Psoriatic Arthritis (PsA) is a type of inflammatory arthritis that affects some people who have psoriasis, a skin condition characterized by red patches with silvery scales. Not everyone with psoriasis will develop psoriatic arthritis. PsA involves joint pain, stiffness, and swelling and can affect any joint in the body, including the spine.
Symptoms of Psoriatic Arthritis:
- Joint pain, swelling, and stiffness
- Tenderness where tendons or ligaments attach to bones
- Morning stiffness and tiredness
- Nail changes like pitting or separation from the nail bed
- Swelling of fingers or toes (dactylitis)
- Pain and swelling at the back of your heel (Achilles tendinitis)
- Lower back pain (spondylitis)
- Psoriasis: Those with psoriasis lesions are at a higher risk of developing PsA.
- Family History: Many people with PsA have a family member with the disease or with psoriasis.
- Age: Most people develop PsA between the ages of 30 and 50, but it can occur earlier.
Is there a cure for Psoriatic Arthritis?
Currently, there is no cure for psoriatic arthritis. However, treatments are available that can effectively control its symptoms and prevent or slow down joint damage.

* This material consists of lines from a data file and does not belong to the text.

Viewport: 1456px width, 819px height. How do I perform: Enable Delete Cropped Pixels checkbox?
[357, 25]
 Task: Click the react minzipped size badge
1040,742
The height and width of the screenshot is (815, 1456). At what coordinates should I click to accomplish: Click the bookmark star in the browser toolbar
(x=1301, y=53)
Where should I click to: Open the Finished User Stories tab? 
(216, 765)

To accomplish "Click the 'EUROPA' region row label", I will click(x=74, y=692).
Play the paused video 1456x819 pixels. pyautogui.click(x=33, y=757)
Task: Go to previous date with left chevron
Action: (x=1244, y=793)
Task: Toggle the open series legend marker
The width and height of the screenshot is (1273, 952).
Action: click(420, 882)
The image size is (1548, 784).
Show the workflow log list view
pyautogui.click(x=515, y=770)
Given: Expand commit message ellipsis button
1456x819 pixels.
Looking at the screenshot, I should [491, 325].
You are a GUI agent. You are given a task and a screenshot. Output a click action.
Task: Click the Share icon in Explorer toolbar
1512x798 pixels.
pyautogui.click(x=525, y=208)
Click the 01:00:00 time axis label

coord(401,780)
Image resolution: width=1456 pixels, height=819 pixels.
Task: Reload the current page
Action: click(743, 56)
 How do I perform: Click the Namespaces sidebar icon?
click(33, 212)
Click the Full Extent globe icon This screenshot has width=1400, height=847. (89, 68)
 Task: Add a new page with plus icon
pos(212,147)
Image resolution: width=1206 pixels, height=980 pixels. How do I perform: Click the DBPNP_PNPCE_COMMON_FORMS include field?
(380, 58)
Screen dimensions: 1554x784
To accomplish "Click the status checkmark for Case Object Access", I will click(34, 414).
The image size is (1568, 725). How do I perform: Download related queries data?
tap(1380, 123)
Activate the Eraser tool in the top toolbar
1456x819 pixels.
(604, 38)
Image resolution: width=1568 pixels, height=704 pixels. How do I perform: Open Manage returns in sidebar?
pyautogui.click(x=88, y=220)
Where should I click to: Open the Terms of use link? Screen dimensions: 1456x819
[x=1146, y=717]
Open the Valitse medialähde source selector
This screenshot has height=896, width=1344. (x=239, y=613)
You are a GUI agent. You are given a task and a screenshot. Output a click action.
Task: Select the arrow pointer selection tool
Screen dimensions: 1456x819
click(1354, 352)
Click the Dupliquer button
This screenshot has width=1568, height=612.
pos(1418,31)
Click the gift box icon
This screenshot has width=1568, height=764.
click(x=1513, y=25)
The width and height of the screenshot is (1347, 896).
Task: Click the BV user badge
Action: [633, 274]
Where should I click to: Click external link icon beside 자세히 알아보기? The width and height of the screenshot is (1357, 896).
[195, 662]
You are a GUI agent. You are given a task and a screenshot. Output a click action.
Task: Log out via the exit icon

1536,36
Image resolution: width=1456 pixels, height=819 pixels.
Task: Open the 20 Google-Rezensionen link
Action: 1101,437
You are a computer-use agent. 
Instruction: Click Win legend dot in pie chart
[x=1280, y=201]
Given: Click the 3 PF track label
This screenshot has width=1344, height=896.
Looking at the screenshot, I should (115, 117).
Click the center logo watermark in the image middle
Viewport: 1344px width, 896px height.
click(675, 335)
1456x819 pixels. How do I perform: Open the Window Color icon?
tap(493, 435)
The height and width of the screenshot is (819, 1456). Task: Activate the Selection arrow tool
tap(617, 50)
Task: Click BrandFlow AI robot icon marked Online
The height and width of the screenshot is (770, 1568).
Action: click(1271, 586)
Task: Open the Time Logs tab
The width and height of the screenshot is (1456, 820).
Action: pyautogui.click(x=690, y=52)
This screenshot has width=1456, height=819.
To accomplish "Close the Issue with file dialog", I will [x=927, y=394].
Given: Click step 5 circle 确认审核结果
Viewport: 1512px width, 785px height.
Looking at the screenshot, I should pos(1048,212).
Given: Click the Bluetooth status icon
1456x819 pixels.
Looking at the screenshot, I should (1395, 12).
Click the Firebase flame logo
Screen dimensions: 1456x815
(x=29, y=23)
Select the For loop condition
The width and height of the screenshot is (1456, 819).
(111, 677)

- Non-Steroidal Anti-Inflammatory Drugs (NSAIDs): Over-the-counter NSAIDs, such as ibuprofen and naproxen sodium, may help reduce pain and swelling.
- Disease-Modifying Antirheumatic Drugs (DMARDs): These drugs can slow the progression of psoriatic arthritis and save the joints and other tissues from permanent damage. Common DMARDs include methotrexate and leflunomide.
- Immunosuppressants: These medications suppress the immune system to treat psoriatic arthritis. Examples include azathioprine and cyclosporine.
- TNF-alpha Inhibitors: Tumor necrosis factor-alpha (TNF-alpha) is an inflammatory substance produced by the body. TNF-alpha inhibitors can help reduce pain, morning stiffness, and tender or swollen joints. Examples include etanercept, infliximab, and adalimumab.
- Interleukin-12 and Interleukin-23 Inhibitors: These are used to treat moderate to severe psoriasis and psoriatic arthritis. An example is ustekinumab.
- Physical and Occupational Therapy: Working with a therapist can help you manage your daily activities in a way that protects your joints.
- Surgery: If joint damage due to PsA is severe, joint replacement surgery might be recommended.
- Lifestyle Changes: Maintaining a healthy weight, exercising regularly, and using joint protection techniques can help manage symptoms and prevent further joint damage.
While psoriatic arthritis can’t be cured, its symptoms can be managed effectively with the right treatments and interventions. Regular medical check-ups, leading a healthy lifestyle, and following prescribed treatments can help individuals with PsA maintain a good quality of life.